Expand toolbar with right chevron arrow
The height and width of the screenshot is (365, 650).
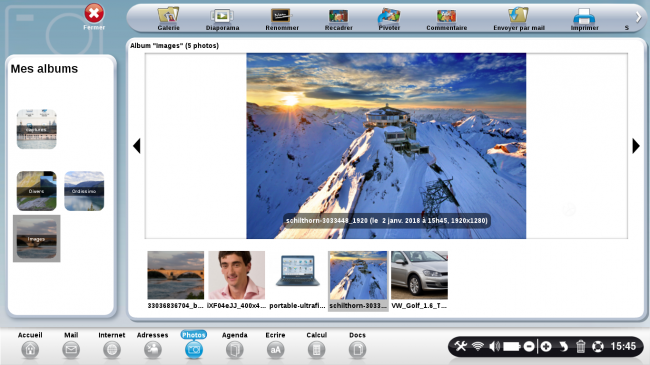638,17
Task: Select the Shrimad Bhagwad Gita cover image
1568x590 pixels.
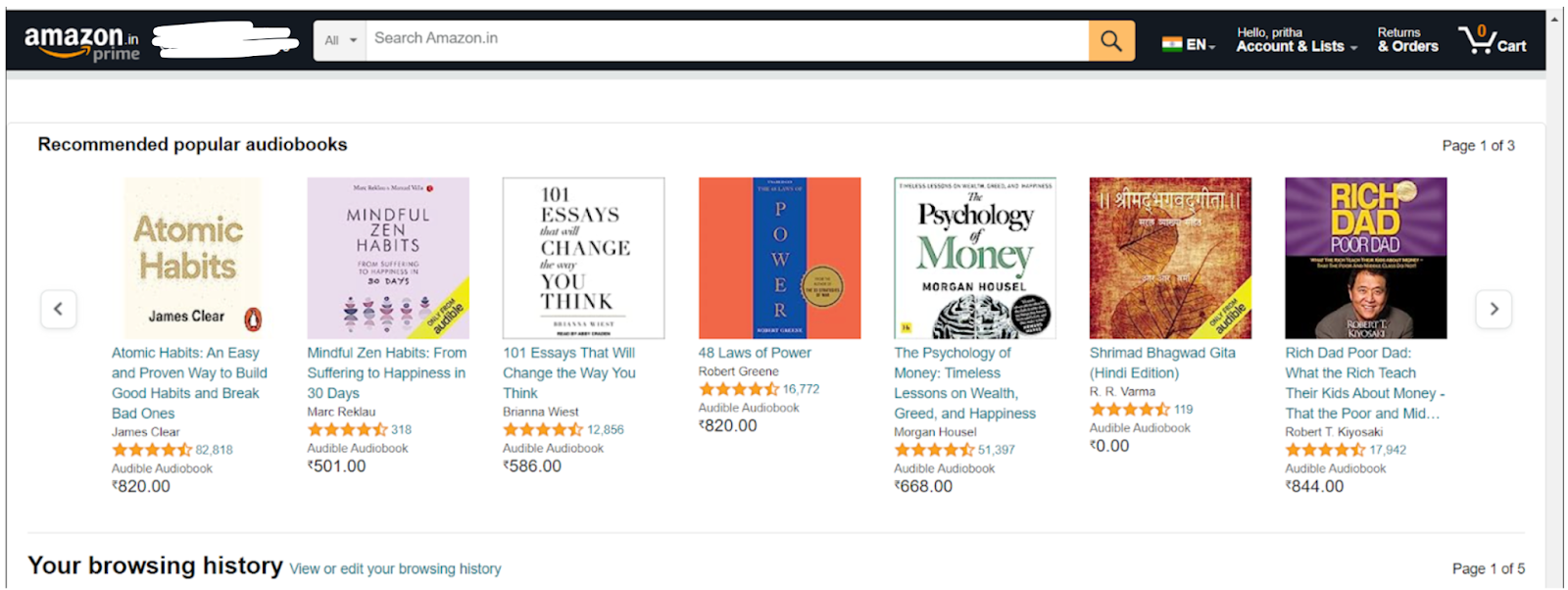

________________________

• [WHAT TO WORK ON]
Only the lines from the one containing "The height and" through the last line of the entries belong in the answer, given again exactly. Images stay out.

• [OUTPUT OF THE EXERCISE]
The height and width of the screenshot is (365, 650).
638,17
Task: Select the Shrimad Bhagwad Gita cover image
1568x590 pixels.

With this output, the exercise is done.